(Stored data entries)
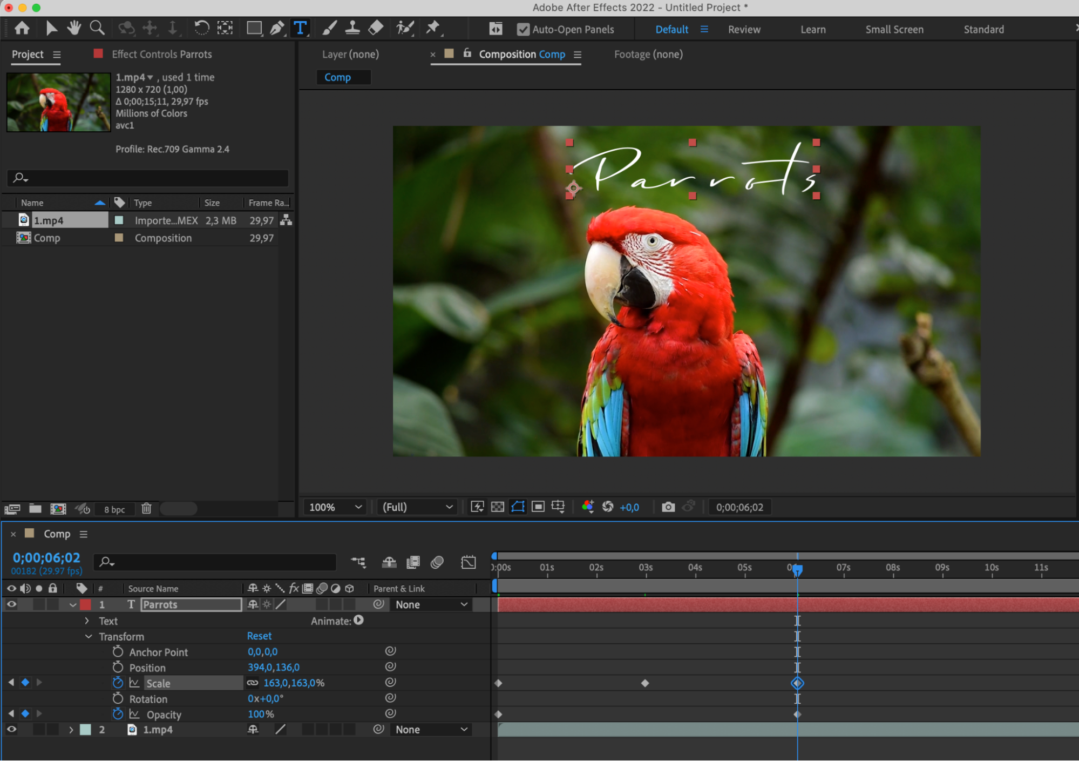The height and width of the screenshot is (761, 1079).
Task: Switch to the Review workspace
Action: click(744, 30)
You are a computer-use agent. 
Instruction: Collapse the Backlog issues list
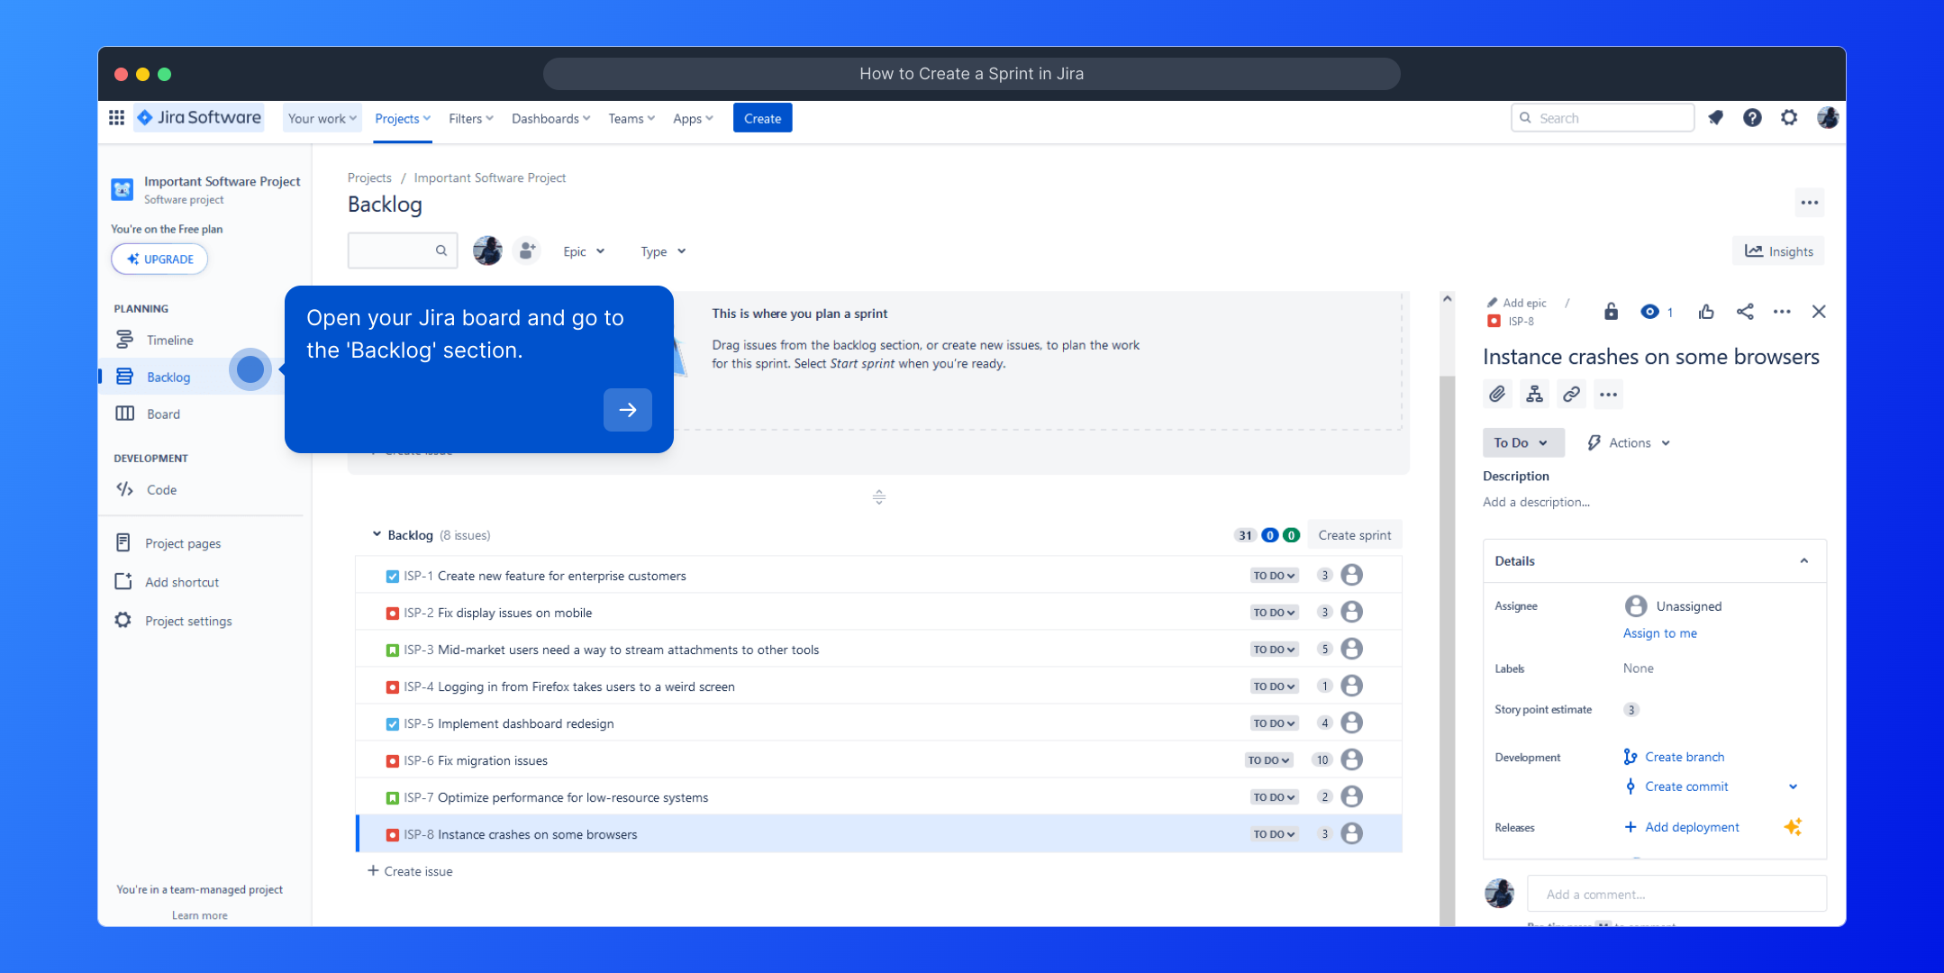377,534
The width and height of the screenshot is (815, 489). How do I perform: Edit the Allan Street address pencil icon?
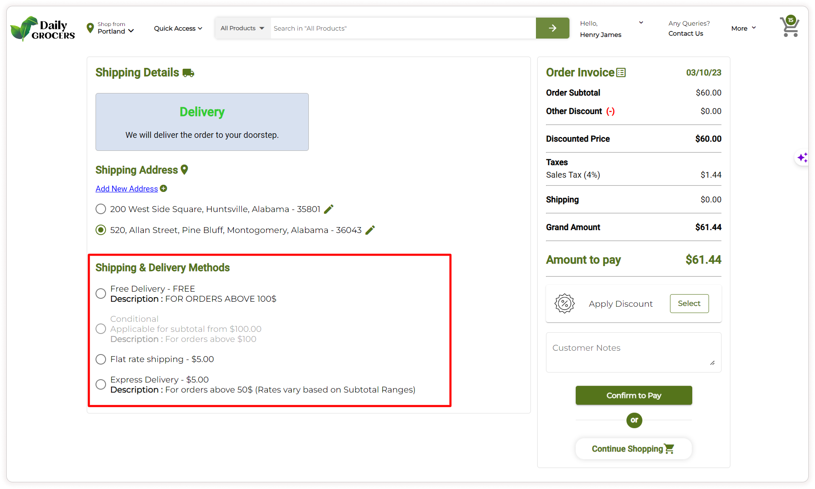tap(370, 230)
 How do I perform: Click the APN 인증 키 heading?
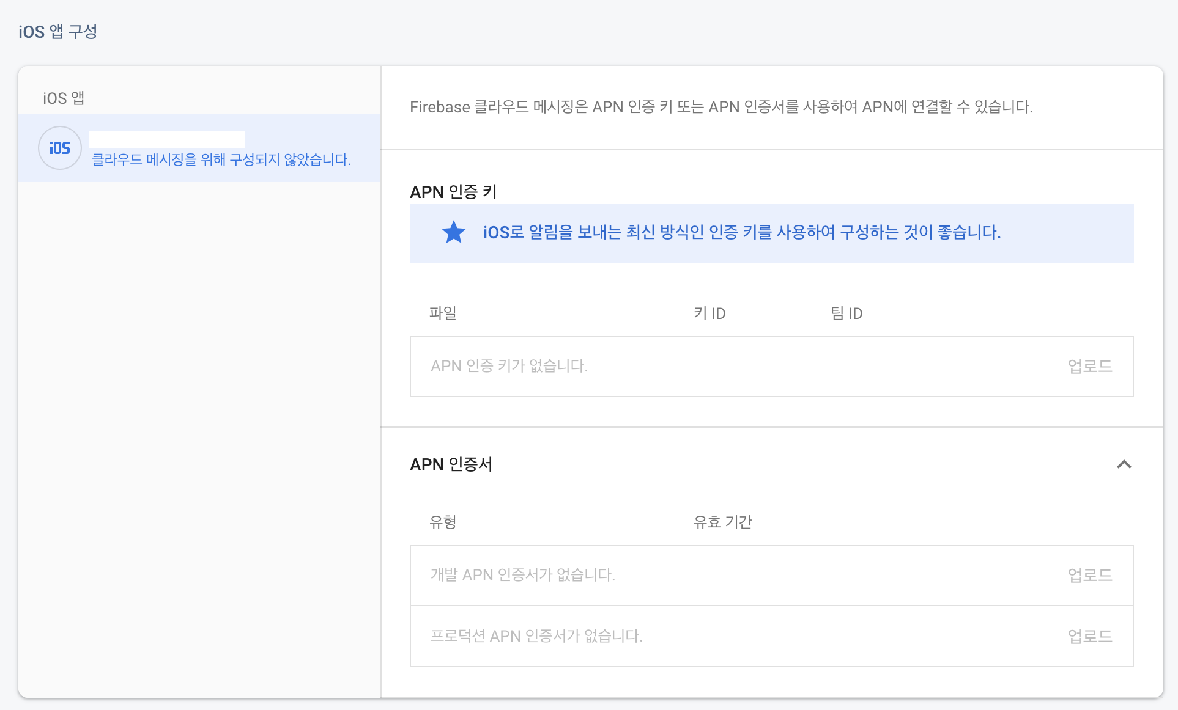(453, 192)
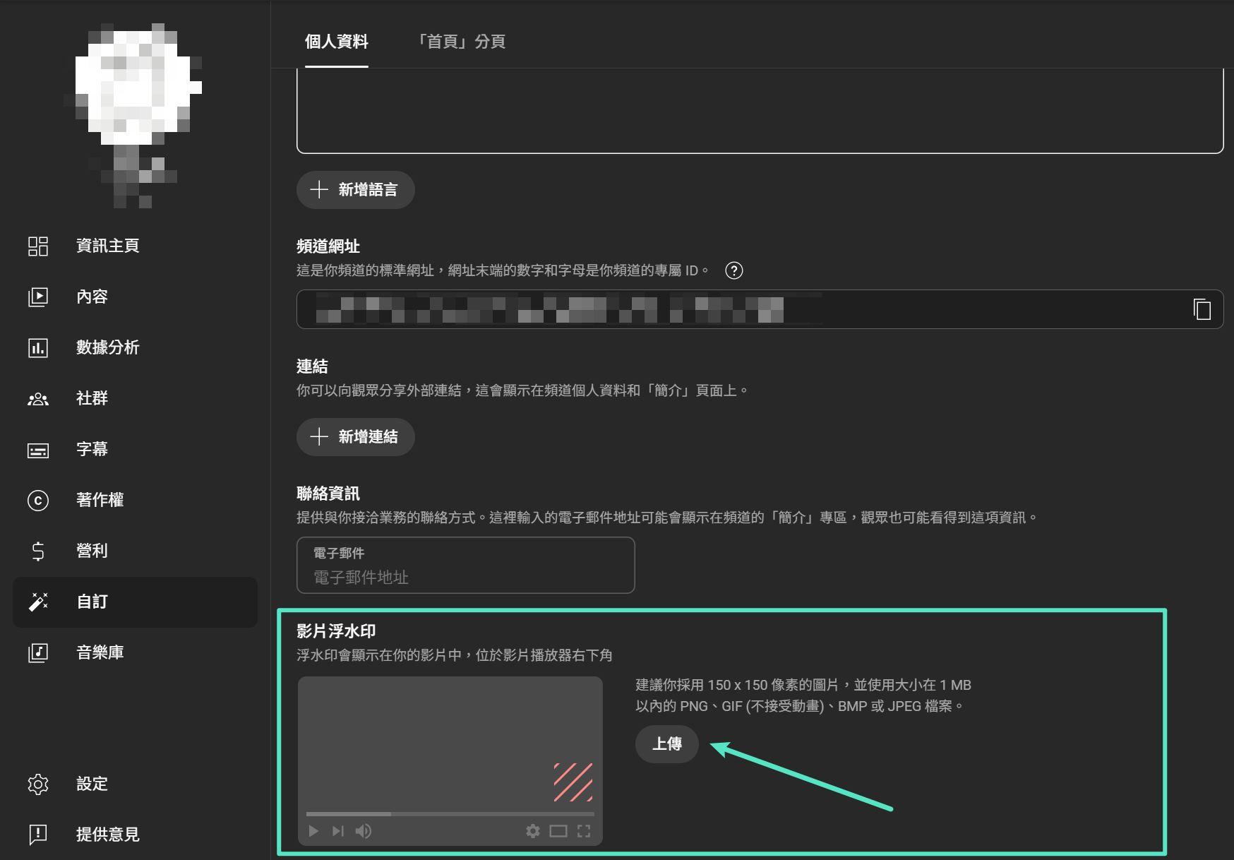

● Task to carry out
Look above for the line containing "You are a computer-use agent."; output that line and all lines after it through the last one exactly, without the pictures.

● Task result
You are a computer-use agent. 
Instruction: Collapse the Backlog issues list
377,534
The width and height of the screenshot is (815, 489). How do I perform: Edit the Allan Street address pencil icon?
tap(370, 230)
 How do I perform: Click the APN 인증 키 heading?
(453, 192)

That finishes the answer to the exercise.